(Dataset records)
+ + + + +
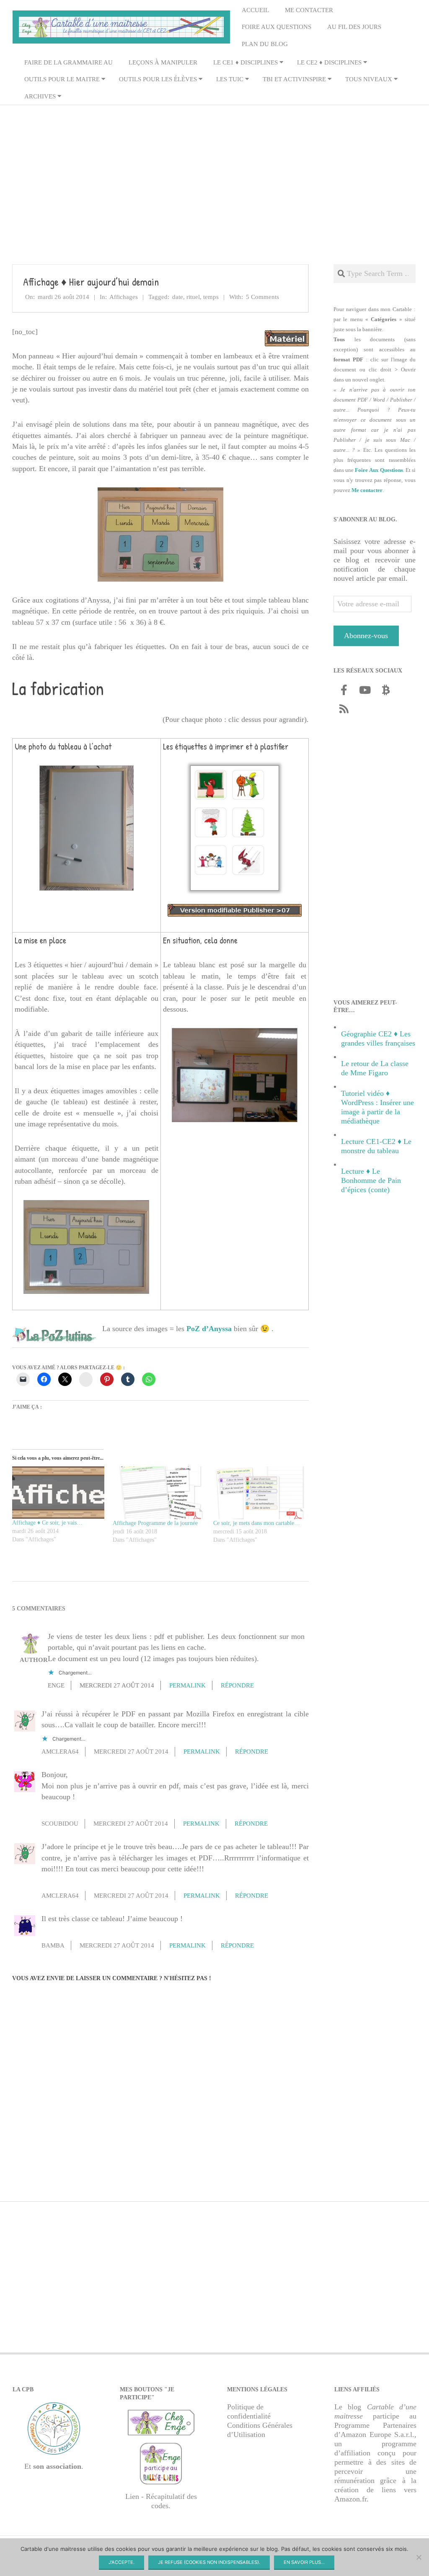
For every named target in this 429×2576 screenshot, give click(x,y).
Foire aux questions (276, 26)
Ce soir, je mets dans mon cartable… (256, 1523)
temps (211, 297)
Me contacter (309, 10)
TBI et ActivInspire (294, 79)
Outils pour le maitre (62, 79)
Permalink (187, 1685)
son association (57, 2467)
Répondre (237, 1685)
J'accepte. (121, 2562)
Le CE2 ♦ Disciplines (329, 62)
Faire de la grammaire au (68, 62)
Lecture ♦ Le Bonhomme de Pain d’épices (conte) (371, 1180)
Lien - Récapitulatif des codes (161, 2501)
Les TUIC (229, 79)
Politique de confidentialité (249, 2411)
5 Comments (262, 297)
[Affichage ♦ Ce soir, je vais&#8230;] (58, 1492)
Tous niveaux (368, 79)
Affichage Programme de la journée (155, 1523)
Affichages (123, 297)
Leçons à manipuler (163, 62)
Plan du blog (265, 44)
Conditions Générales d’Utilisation (259, 2430)
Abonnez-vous (366, 635)
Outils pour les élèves (158, 79)
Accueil (255, 10)
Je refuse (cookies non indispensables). (209, 2562)
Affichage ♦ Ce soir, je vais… (47, 1523)
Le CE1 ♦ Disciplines (245, 62)
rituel (193, 297)
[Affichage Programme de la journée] (159, 1492)
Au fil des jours (354, 26)
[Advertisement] (214, 171)
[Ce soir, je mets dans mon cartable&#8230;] (259, 1492)
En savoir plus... (304, 2562)
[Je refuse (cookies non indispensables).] (418, 2557)
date (177, 297)
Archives (40, 96)
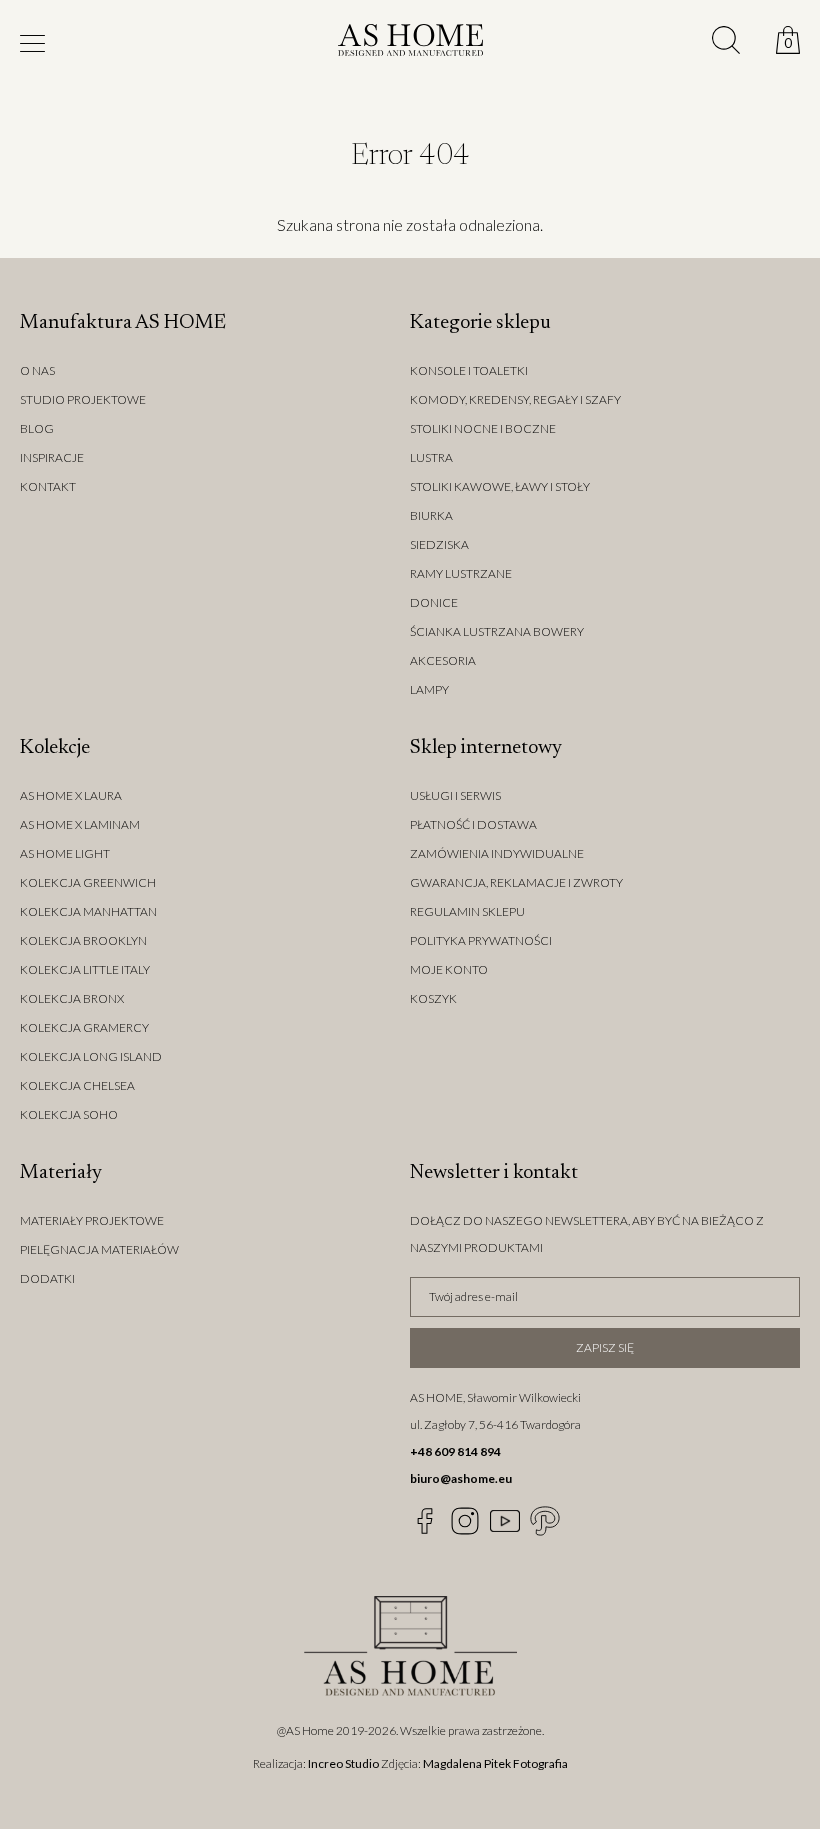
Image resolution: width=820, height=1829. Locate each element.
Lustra (431, 457)
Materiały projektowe (92, 1220)
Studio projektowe (83, 399)
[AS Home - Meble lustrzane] (410, 43)
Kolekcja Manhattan (88, 911)
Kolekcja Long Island (91, 1056)
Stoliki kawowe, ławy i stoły (500, 486)
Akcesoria (443, 660)
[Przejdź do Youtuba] (505, 1521)
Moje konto (449, 969)
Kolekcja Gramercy (84, 1027)
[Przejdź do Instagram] (465, 1521)
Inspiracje (52, 457)
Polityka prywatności (481, 940)
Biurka (431, 515)
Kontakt (48, 486)
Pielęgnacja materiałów (99, 1249)
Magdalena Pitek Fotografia (495, 1763)
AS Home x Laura (71, 795)
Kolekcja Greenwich (88, 882)
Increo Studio (343, 1763)
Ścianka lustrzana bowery (497, 631)
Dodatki (47, 1278)
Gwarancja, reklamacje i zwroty (516, 882)
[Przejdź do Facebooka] (425, 1521)
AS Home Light (65, 853)
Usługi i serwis (455, 795)
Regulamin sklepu (467, 911)
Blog (37, 428)
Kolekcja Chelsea (77, 1085)
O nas (37, 370)
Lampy (429, 689)
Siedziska (439, 544)
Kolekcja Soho (69, 1114)
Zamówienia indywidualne (497, 853)
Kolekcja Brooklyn (83, 940)
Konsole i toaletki (469, 370)
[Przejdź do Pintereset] (545, 1521)
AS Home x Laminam (80, 824)
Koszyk (433, 998)
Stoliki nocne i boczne (483, 428)
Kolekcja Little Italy (85, 969)
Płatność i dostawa (473, 824)
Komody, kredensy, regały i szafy (515, 399)
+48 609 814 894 (455, 1451)
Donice (434, 602)
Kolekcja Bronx (72, 998)
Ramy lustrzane (461, 573)
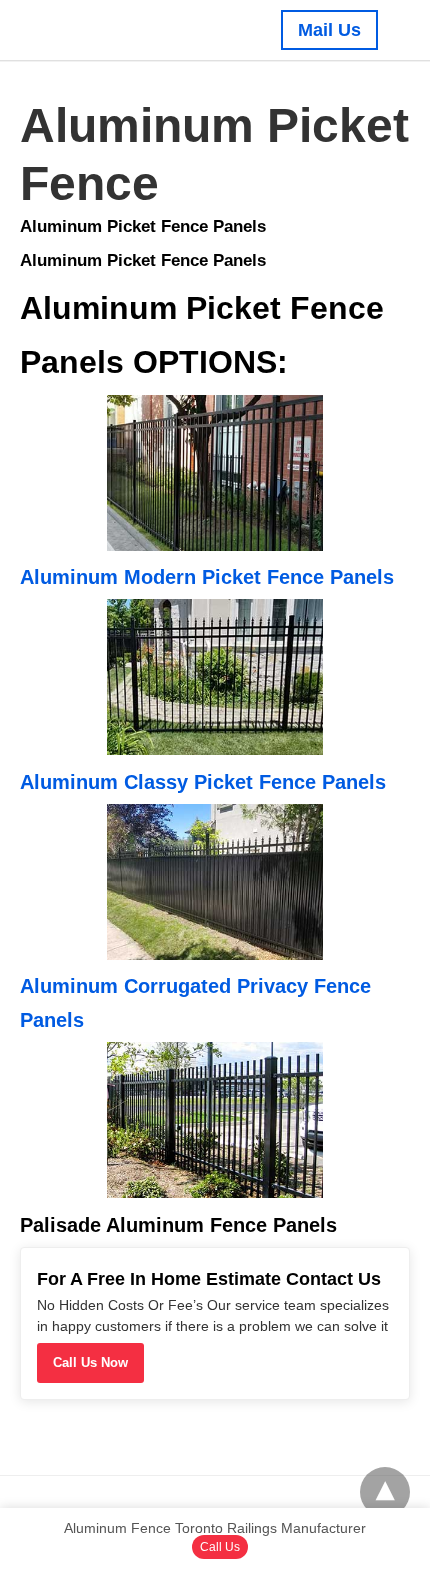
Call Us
+ + + + +
- **What is expected**
Return, word for word, the lines of the data above from the line with "Lien - Récapitulatif des codes (161, 2501)" through the line with "Je refuse (cookies non indispensables). (209, 2562)", inclusive.

- **Answer to the problem**
Lien - Récapitulatif des codes (161, 2501)
Les TUIC (229, 79)
Politique de confidentialité (249, 2411)
5 Comments (262, 297)
[Affichage ♦ Ce soir, je vais&#8230;] (58, 1492)
Tous niveaux (368, 79)
Affichage Programme de la journée (155, 1523)
Affichages (123, 297)
Leçons à manipuler (163, 62)
Plan du blog (265, 44)
Conditions Générales d’Utilisation (259, 2430)
Abonnez-vous (366, 635)
Outils pour les élèves (158, 79)
Accueil (255, 10)
Je refuse (cookies non indispensables). (209, 2562)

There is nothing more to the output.